The film was directed by Rob Marshall (who also has a hit on this list with his film version of Chicago). But this outing for the director fell flat and didn’t impress critics or audiences.
6 Best: Funny Girl – 93%
Funny Girl opened on Broadway in 1964 and in movie theaters across the country in 1968. Part of its success? Producers kept Broadway star, Barbara Streisand, in the lead role she had originated on the stage.
While Streisand did not win the Tony Award for her role on stage she did win the Academy Award for Best Actress for her work as Fanny Brice on screen. The film is now part of the National Film Registry.
5 Worst: Phantom of the Opera – 33%
The Andrew Lloyd Webber musical came to the New York stage in 1988 and has not been absent since. That’s quite a legacy to uphold when translating the theater to the cinema.

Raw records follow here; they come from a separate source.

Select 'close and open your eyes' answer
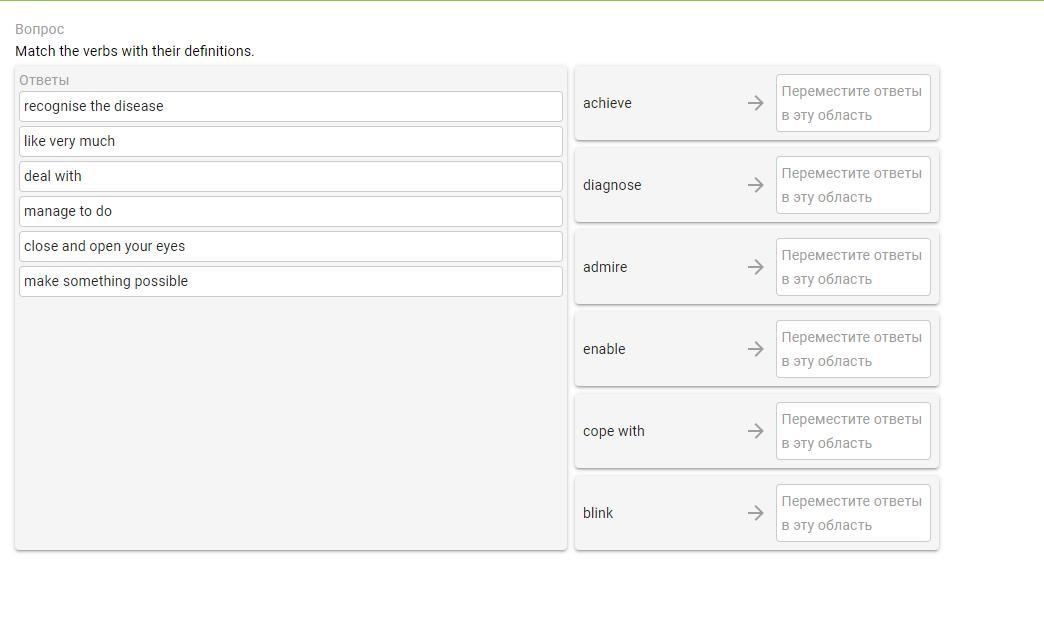Image resolution: width=1044 pixels, height=631 pixels. coord(290,246)
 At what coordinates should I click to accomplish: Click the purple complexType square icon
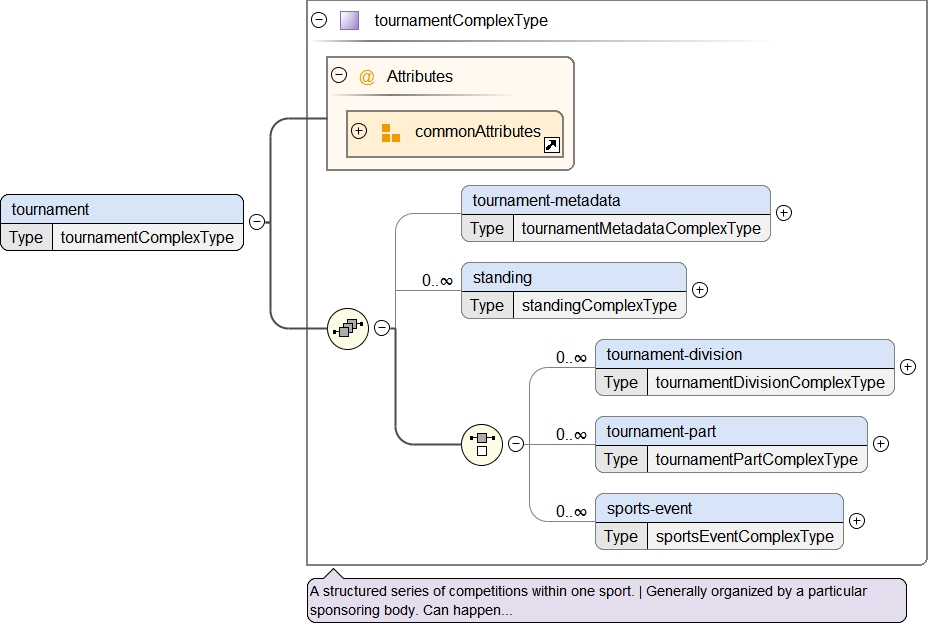click(349, 20)
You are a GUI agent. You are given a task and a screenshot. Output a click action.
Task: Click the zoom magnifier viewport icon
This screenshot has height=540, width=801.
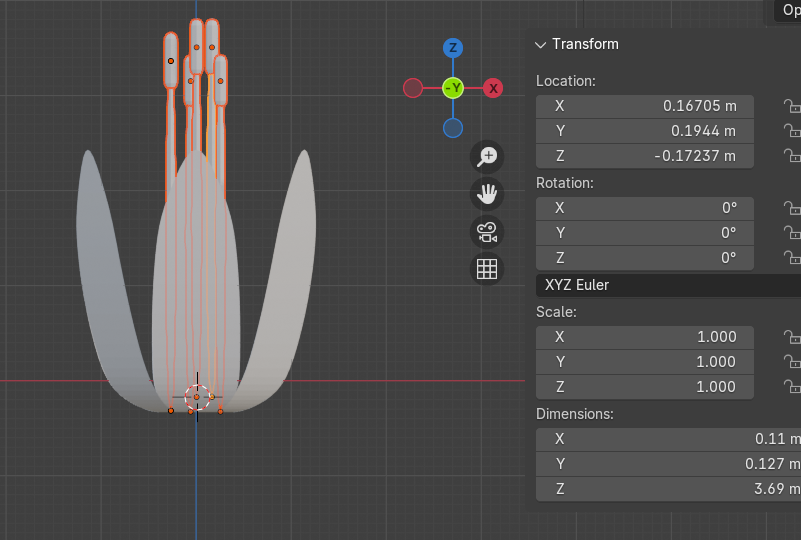tap(487, 156)
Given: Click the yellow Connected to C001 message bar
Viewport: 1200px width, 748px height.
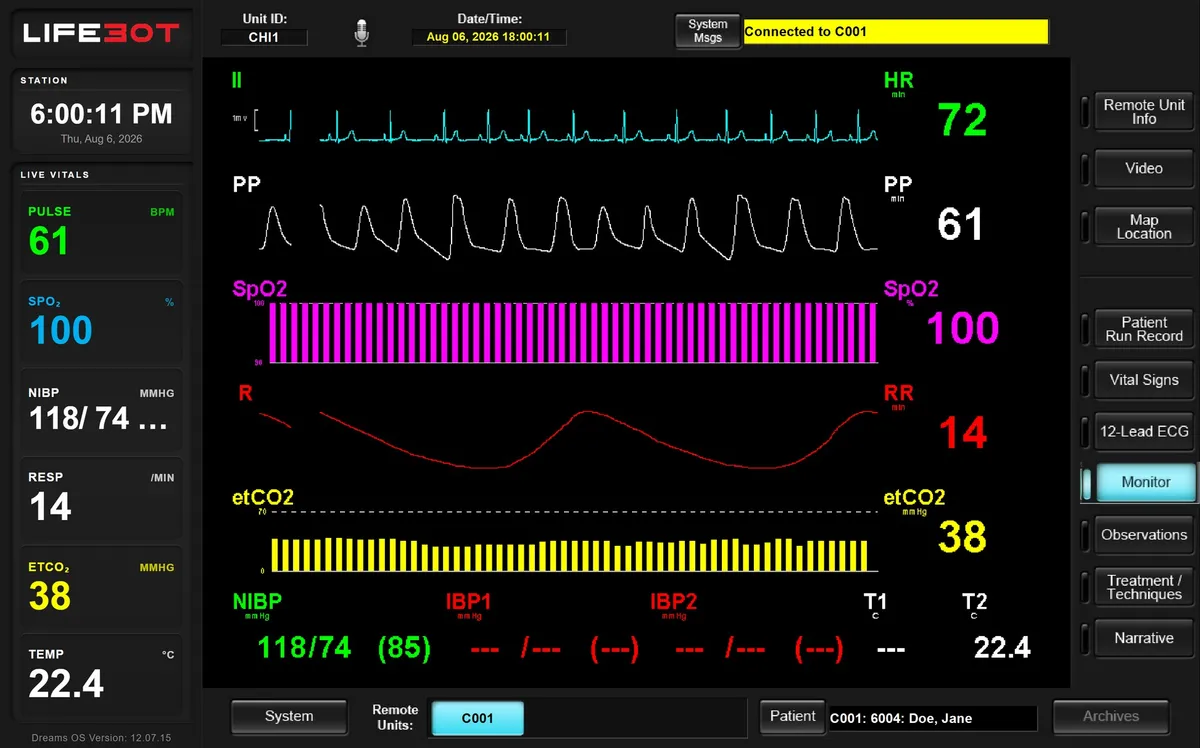Looking at the screenshot, I should [896, 32].
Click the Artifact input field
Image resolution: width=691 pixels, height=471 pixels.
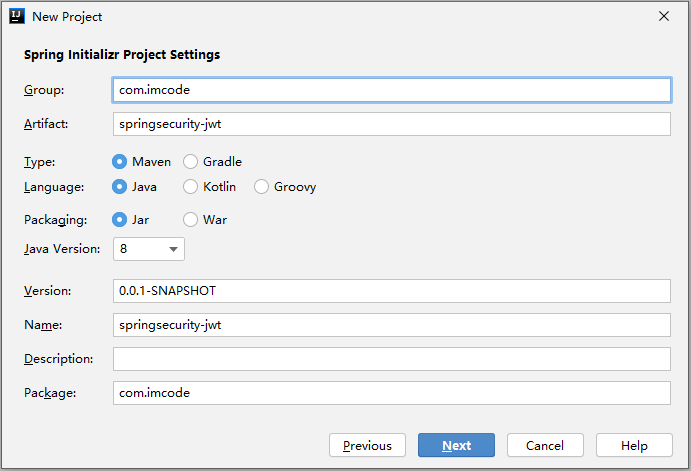click(x=391, y=124)
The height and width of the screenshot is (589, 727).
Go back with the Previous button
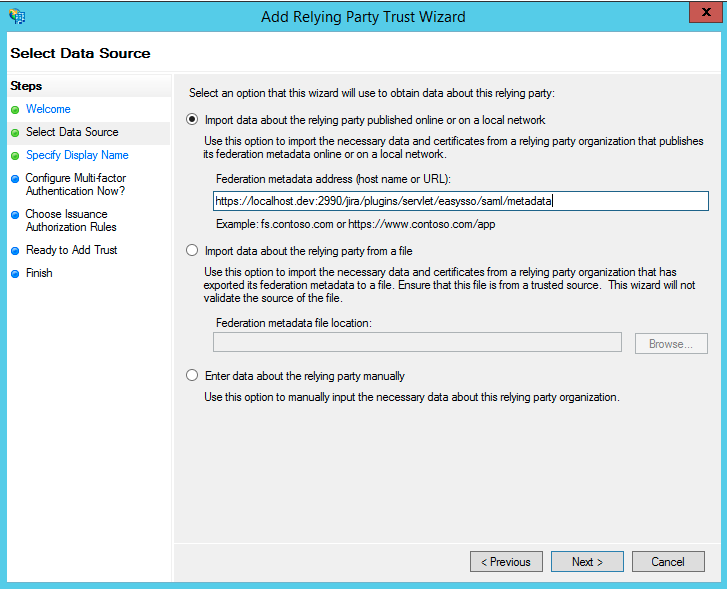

In 2005 Joel Schumacher decided to take the chance and, despite a talented cast that included Gerard Butler, Emmy Rossum, and Patrick Wilson was not able to translate The Phantom’s same magic. Watching a chandelier fall will also be more dazzling and heart-stopping in live theater it seems.
4 Best: West Side Story – 93%
West Side Story, an updated retelling of Romeo and Juliet premiered on the Broadway stage in 1957. It made its way to the big screen four years late in 1961. It was a hit from the very start.
Natalie Wood and Rita Monro as Maria and Anita respectively stood out amongst a superbly talented cast who were ready to sing and dance across movie screens. The film has been a musical favorite since its release and it’s very brave of Steven Spielberg to be attempting a remake this coming year.
3 Worst: Cats – 20%
Cats the musical hit Broadway in 1982 after an incredibly successful run in London. Like Phantom of the Opera Andrew Lloyd Webber was in charge of the musical’s now-classic score. But, like the Phantom of the Opera this musical also lacked the magic to make it work on the film the same way it had on stage.
From the criticism of the cat/human hybrid characters to the problematic plot there was very little (aside from the epic cast list) to encourage viewers to take in and enjoy the monstrous translation of this once popular work.
2 Best: My Fair Lady – 95%
The Audrey Hepburn 1964 film, based on the 1956 Broadway show was a hit from the start. It won Best Musical at the Tonys and went on to win Best Picture at the Academy Awards as well. Audrey Hepburn, however, was only cast as Eliza Doolittle for the film version, alongside Rex Harrison.
The original Eliza, Julie Andrews, was not asked to star. This gave Andrews the chance to work on Mary Poppins and claim the Academy Award for Best Actress instead of Hepburn. Hepburn does not actually sing in the hit film. Instead, her singing is dubbed by Marni Nixon.
1 Worst: The King and I (1999) – 13%
Yes, there is a musical movie with worse reviews than Cats. While the 1956 live-action film is still very well-loved, it was considered a good idea back in 1999 to translate the musical from the stage into a cartoon.
While the cartoon does include the classic songs from the original Broadway show, it also includes a monkey sidekick. Not every cartoon is Aladdin and not every cartoon character needs a monkey sidekick. The King and I certainly did not.